3.2 Het bevoegd gezag kan met ene omgevingsvergunning afwijken van het bepaalde in lid 3.1, sub a, onder 4, en toestaan dat tevens bedrijven worden gevestigd die niet zijn genoemd in bijlage 2, maar die naar aard en omvang daar wel mee gelijk zijn te stellen, mits geen onevenredige afbreuk wordt gedaan aan:
  1. de woonsituatie;
  2. de milieusituatie;

Artikel 4 Bouwregels

4.1 bouwregels besluitvlak wonen

4.1.1 Voor het bouwen van gebouwen gelden de volgende regels:
  1. gebouwen worden uitsluitend gebouwd op gronden ter plaatse van de besluitsubvlakken 'bouwvlak 1' of 'bouwvlak 2';
  2. het bebouwingspercentage van de besluitsubvlakken 'bouwvlak-1' en 'bouwvlak-2' bedraagt per bouwperceel ten hoogste 70%;

4.1.2 Voor het bouwen van hoofdgebouwen gelden de volgende regels:
  1. als hoofdgebouwen worden uitsluitend woonhuizen al dan niet in combinatie met een ruimte voor een aan-huis-verbonden beroep of een kleinschalige bedrijfsmatige activiteit gebouwd;
  2. de goothoogte bedraagt ten hoogste 4 meter, dan wel de bestaande goothoogte indien deze meer bedraagt;
  3. in aanvulling op het bepaalde in 4.1.1, sub b, bedraagt op gronden ter plaatse van het besluitsubvlak 'bouwvlak 2' de goothoogte ten hoogste 6 meter, dan wel de bestaande goothoogte indien deze meer bedraagt;

4.1.3 Voor het bouwen van bijbehorende bouwwerken gelden de volgende regels:
  1. de gezamenlijke oppervlakte per woning bedraagt ten hoogste 50m2 bedragen, onverminderd het bepaalde in lid 4.1.1 onder b;
  2. de gezamenlijke oppervlakte van de aan- en uitbouwen, de aangebouwde bijgebouwen en aangebouwde overkappingen bedraagt ten hoogste 100% van de oppervlakte van het hoofdgebouw;
  3. de goothoogte bedraagt ten hoogste 3 m;
  4. de dakhelling bedraagt ten hoogste 60 °;

4.1.4 Voor het bouwen van andere bouwwerken gelden de volgende regels:
  1. de hoogte van erfafscheidingen binnen de besluitsubvlakken 'bouwvlak-1' en 'bouwvlak-2' bedraagt ten hoogste 2,5 m;
  2. de hoogte van erfafscheidingen buiten de besluitsubvlakken 'bouwvlak-1' en 'bouwvlak-2' bedraagt ten hoogste 1 m;
  3. de hoogte van bouwwerken ten behoeve van een woonstraat of parkeervoorzieningen bedraagt ten hoogste 10 m;
  4. de hoogste van andere bouwwerken bedraagt ten hoogste 5 m;
  5. de oppervlakte van andere bouwwerken, voorzover gebouwd voor de naar de weg gekeerde gevel(s) van het hoofdgebouw dan wel het verlengde daarvan, bedraagt ten hoogste 2m2.

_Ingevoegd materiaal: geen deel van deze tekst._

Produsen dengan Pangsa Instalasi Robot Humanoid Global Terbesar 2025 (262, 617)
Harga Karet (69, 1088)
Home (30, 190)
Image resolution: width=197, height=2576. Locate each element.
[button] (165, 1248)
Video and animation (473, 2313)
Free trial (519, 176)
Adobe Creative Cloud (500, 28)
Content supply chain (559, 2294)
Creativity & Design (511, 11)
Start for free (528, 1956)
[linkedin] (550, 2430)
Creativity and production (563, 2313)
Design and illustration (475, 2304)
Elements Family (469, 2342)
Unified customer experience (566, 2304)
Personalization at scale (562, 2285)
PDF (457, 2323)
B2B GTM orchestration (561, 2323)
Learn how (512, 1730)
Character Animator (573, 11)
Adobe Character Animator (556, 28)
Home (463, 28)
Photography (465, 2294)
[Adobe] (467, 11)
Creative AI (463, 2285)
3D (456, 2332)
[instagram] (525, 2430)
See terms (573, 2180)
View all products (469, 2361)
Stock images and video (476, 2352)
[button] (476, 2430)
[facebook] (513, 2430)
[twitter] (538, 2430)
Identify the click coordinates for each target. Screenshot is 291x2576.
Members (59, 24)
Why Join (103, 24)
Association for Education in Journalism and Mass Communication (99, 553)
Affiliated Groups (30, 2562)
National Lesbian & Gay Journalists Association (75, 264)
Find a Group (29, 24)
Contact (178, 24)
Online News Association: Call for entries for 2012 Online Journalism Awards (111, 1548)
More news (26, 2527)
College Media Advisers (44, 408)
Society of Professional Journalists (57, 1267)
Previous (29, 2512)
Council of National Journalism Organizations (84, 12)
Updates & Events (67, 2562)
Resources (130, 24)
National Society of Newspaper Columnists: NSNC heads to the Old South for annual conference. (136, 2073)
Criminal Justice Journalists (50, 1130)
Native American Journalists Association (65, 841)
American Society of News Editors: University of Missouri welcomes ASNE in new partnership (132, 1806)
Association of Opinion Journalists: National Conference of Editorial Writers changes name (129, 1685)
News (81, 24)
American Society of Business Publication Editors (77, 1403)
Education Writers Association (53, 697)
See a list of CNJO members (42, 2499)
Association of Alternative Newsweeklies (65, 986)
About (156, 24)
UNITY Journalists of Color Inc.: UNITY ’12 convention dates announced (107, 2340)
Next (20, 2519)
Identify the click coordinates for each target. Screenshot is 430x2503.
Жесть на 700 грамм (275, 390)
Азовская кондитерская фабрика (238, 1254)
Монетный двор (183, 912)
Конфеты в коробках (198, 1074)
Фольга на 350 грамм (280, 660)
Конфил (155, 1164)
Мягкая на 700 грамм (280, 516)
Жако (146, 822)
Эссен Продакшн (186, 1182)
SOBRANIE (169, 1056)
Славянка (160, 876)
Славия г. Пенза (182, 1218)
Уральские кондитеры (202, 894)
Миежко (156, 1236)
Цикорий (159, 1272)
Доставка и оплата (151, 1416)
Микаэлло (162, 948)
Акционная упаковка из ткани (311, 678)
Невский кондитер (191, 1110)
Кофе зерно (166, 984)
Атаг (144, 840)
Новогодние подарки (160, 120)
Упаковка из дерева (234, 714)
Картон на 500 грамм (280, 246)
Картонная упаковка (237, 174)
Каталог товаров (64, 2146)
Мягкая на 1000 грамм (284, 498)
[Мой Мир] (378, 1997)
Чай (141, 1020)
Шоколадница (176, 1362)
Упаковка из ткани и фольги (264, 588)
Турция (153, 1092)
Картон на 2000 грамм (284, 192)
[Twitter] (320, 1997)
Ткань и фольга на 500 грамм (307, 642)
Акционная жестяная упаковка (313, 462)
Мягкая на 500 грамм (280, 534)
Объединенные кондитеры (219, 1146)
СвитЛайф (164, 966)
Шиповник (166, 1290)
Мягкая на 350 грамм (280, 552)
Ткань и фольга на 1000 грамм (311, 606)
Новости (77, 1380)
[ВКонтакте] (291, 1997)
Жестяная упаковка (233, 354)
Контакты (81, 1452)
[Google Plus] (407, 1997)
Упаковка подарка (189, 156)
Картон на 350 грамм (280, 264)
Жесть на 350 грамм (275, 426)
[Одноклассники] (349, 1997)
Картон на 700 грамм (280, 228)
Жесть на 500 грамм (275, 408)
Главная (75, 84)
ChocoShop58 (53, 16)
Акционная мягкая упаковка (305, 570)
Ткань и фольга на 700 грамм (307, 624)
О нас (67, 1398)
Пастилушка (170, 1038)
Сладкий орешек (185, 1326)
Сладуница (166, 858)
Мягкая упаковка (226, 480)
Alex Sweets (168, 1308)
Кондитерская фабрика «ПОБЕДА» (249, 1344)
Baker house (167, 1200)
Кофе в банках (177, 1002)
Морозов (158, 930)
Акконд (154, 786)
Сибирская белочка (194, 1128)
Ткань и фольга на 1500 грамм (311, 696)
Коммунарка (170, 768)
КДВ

4.1.5 Het bevoegd gezag kan bij een omgevingsvergunning afwijken van:
  1. het bepaalde in lid B sub 1 onder b en lid B sub 3 onder a en toestaan dat de gezamenlijke oppervlakte van de aan- en uitbouwen, bijgebouwen en overkappingen wordt vergroot tot ten hoogste 100m2, mits:
    1. bij een vergroting ten behoeve van de woonfunctie aantoonbaar is dat het gebruik van de uitbreiding voor langere termijn gekoppeld blijft aan de woonfunctie;
    2. er sprake is van een goede verhouding tot het hoofdgebouw en het erf;
    3. geen onevenredige afbreuk wordt gedaan aan de woonsituatie en het straat- en bebouwingsbeeld;
    4. het vrijstaande of halfvrijstaande woonhuizen betreft of daarmee vergelijkbare situaties.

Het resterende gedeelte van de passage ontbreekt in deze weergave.